Torah Thoughts – Deuteronomy 32:1-52 – Ha’azinu – “Lighting the Fireplaces of Others”

Deuteronomy.32.1-32.52

In my favorite High Holiday tale – “If Not Higher” by Y.L. Peretz – an esteemed Hasidic rabbi disappears on the eve of Yom Kippur. While the townsfolk assume he is up in heaven arguing on their behalf, a skeptical Litvak visitor assumes the worst. Determined to expose the fraud, the Litvak hides under the rabbi’s bed and follows him over the course of the day. Horrified to see the rabbi dressing himself in peasant garb and brandishing a heavy axe, the Litvak is both alarmed and titillated at the shenanigans sure to follow. The rabbi proceeds into the forest, chops down a tree and cuts the wood into smaller slices, and then heads into the poorer section of town. Knocking on the house of an old widow, he helps light her fireplace on a chilly October day. The Litvak is stunned into silence, henceforth committed to protecting the rabbi’s legacy and even going so far to further embellish the tales being told about him.

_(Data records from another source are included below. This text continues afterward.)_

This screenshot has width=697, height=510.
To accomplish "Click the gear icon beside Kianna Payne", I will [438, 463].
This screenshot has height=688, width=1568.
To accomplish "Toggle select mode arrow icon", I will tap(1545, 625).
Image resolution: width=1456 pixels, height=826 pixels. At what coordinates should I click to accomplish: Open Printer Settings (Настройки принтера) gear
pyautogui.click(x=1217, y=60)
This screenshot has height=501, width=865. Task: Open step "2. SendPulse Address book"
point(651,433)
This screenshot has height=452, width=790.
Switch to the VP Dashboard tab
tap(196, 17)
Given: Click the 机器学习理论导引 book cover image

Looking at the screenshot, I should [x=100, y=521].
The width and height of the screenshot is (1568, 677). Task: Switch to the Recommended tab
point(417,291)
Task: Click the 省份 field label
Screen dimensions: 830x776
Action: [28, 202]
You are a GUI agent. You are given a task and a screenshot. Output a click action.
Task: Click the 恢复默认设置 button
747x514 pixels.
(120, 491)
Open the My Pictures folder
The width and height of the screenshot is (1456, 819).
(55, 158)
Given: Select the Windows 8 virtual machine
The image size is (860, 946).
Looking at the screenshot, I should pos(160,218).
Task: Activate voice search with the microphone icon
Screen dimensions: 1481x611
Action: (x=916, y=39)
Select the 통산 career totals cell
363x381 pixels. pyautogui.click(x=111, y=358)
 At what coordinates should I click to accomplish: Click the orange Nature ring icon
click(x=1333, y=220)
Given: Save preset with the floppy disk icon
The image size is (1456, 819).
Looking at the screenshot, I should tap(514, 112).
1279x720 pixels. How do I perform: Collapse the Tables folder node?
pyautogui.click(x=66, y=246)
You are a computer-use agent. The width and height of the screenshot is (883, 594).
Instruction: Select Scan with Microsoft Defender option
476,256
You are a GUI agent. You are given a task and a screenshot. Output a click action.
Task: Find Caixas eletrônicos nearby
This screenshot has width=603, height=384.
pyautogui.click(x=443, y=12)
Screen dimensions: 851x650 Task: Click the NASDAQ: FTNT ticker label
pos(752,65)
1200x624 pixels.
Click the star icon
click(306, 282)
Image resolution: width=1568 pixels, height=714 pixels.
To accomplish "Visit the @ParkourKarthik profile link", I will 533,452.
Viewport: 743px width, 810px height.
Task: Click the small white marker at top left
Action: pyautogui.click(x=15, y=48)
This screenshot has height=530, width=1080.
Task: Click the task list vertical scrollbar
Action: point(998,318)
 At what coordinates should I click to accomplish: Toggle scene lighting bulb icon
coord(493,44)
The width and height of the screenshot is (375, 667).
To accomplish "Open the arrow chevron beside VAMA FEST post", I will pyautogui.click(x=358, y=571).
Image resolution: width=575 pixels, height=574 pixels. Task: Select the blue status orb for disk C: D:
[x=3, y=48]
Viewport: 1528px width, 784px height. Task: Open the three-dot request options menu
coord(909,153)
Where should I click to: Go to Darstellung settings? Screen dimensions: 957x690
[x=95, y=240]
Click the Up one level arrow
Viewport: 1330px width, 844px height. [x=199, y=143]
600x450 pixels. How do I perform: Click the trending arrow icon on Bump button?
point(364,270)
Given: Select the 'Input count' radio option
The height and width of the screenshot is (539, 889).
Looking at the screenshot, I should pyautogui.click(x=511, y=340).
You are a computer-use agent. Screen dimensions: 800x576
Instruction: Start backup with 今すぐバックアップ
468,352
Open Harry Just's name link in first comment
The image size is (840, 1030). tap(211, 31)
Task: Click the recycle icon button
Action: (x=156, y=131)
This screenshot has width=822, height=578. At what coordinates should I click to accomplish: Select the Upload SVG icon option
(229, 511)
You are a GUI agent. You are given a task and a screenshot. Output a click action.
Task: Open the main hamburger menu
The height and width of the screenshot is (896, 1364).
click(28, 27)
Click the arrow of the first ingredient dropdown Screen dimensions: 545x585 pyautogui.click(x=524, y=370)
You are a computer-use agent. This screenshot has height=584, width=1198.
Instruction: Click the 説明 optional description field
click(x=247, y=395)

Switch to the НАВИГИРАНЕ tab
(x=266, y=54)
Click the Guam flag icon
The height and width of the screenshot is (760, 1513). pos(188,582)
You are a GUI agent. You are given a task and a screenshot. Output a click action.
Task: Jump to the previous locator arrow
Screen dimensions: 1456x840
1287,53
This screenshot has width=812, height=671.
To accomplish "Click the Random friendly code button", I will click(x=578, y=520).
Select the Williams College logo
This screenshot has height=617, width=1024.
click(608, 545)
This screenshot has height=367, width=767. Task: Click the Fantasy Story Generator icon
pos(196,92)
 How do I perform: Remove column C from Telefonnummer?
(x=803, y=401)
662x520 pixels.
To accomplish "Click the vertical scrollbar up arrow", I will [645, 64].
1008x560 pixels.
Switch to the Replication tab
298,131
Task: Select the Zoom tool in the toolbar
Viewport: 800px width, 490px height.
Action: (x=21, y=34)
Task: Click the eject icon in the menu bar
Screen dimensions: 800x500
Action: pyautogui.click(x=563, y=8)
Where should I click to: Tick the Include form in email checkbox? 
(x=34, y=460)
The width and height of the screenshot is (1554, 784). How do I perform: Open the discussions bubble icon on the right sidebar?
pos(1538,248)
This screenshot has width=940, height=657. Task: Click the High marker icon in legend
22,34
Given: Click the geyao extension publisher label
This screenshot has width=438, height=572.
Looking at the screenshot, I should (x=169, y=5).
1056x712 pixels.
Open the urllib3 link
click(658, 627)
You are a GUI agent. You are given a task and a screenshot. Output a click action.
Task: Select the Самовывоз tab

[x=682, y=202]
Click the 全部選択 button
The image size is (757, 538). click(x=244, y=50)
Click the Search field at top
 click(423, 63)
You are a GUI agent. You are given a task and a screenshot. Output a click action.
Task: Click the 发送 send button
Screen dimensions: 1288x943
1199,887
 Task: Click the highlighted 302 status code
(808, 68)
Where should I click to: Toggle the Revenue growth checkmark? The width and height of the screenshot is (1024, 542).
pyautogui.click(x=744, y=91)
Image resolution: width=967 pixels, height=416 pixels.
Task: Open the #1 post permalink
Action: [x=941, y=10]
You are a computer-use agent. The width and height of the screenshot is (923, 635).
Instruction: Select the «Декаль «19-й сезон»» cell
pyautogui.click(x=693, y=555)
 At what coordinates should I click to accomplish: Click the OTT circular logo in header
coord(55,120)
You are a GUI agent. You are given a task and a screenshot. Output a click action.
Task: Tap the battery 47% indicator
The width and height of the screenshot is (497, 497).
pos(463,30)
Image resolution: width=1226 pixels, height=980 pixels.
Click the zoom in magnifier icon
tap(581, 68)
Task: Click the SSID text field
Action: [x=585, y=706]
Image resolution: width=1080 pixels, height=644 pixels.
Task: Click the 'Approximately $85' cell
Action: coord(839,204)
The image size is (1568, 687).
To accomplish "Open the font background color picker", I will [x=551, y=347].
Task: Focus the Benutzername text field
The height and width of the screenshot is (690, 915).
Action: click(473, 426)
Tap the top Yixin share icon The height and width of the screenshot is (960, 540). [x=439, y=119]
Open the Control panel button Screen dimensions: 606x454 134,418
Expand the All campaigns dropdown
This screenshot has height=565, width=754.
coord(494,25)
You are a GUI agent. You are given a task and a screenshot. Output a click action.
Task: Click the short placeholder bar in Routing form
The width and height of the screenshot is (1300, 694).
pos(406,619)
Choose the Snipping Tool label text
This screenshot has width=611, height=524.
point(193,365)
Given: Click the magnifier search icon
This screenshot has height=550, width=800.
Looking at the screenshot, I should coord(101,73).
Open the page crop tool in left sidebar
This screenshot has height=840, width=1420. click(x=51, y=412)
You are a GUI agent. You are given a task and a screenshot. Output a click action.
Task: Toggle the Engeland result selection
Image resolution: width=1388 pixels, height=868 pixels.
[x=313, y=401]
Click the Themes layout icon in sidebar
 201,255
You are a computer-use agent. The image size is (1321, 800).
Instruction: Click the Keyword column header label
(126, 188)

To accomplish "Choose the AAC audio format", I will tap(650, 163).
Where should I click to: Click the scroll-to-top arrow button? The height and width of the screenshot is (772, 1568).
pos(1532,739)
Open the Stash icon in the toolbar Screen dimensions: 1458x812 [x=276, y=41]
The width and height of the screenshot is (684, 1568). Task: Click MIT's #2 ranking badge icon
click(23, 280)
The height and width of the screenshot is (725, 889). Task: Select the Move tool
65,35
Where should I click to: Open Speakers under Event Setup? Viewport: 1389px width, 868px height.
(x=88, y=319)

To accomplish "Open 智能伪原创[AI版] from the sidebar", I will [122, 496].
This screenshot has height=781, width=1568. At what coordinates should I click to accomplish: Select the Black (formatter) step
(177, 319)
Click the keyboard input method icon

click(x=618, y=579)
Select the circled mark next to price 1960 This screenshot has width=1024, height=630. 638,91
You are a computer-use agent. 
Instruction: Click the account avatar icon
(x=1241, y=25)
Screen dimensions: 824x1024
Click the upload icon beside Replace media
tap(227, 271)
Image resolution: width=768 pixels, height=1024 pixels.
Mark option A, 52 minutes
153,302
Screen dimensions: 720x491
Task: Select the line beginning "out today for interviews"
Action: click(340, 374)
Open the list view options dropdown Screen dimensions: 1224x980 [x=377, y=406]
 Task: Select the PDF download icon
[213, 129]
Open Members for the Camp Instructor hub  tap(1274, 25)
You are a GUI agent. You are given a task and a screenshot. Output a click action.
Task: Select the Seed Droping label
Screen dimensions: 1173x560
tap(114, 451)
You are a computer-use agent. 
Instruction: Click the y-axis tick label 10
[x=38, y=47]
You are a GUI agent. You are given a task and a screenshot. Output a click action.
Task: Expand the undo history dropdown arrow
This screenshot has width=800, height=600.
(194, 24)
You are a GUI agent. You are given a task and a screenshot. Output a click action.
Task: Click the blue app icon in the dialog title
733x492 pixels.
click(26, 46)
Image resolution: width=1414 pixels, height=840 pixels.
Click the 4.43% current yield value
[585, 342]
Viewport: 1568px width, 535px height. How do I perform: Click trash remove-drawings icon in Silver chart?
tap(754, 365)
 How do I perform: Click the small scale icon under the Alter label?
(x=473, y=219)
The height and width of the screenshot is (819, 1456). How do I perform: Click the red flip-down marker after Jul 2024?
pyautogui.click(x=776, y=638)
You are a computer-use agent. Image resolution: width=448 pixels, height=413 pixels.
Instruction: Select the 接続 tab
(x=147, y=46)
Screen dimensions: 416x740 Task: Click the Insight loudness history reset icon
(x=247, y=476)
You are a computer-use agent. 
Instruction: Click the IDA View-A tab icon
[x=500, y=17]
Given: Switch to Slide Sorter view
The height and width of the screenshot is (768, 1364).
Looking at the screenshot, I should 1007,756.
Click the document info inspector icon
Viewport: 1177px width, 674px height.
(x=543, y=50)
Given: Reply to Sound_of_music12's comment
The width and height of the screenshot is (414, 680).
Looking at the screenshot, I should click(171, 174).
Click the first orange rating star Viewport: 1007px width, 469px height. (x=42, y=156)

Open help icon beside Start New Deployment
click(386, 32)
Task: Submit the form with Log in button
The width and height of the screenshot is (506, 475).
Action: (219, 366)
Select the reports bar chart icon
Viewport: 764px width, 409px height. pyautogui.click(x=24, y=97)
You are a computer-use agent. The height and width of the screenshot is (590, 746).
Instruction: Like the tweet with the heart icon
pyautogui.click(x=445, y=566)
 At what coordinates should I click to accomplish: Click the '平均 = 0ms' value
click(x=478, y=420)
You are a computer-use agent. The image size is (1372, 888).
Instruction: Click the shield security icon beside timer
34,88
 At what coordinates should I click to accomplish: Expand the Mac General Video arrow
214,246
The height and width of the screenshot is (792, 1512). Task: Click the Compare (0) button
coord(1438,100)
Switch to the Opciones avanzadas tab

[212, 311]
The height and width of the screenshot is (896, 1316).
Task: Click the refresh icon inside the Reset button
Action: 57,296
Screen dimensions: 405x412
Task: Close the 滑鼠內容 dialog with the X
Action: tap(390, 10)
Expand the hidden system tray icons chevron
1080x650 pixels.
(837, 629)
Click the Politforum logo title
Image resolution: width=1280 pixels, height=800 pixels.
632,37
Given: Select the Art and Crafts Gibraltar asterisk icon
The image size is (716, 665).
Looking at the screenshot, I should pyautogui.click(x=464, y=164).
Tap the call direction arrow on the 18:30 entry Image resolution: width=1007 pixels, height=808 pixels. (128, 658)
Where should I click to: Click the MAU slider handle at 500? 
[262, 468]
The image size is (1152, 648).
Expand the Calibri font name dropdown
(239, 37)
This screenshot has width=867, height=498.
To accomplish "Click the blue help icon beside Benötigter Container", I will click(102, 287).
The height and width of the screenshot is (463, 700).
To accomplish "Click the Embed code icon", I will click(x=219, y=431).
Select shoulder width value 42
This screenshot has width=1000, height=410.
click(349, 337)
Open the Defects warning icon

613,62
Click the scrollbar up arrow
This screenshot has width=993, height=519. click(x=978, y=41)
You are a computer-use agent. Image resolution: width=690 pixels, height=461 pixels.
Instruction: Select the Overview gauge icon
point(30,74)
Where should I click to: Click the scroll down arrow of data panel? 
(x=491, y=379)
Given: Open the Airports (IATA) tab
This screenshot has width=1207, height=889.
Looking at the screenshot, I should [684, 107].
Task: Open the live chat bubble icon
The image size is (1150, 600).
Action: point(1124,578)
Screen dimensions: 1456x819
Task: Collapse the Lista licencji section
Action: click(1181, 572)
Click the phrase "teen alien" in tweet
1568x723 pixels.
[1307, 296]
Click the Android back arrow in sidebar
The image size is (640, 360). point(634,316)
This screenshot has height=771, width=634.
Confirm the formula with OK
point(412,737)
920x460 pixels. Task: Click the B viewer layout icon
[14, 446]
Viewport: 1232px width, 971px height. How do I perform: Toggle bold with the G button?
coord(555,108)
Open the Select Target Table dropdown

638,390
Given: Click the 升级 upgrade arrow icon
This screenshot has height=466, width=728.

This story is filled with the tension of long who resolved conflicts, between groups largely at peace with one another, but the overall message resounds – “don’t judge a book by its cover.” During the pandemic, it is so easy to be like the Litvak in the story and assume another’s bad intentions (can you believe their mask is around their nose in the picture or, heaven forbid, they were not wearing one at all!). When you begin to feel that way – resist the urge. Remember, initial impressions are not always founded in fact. But, more importantly, you should be like the rabbi, and find someone’s fireplace to secretly light.

This Shabbat as we read Ha’azinu, Moses’s final poem before his ascent up Mount Nevo, let us assume that he not only made his journey as described, but, perhaps, as Y.L.Peretz suggests, went even a little higher.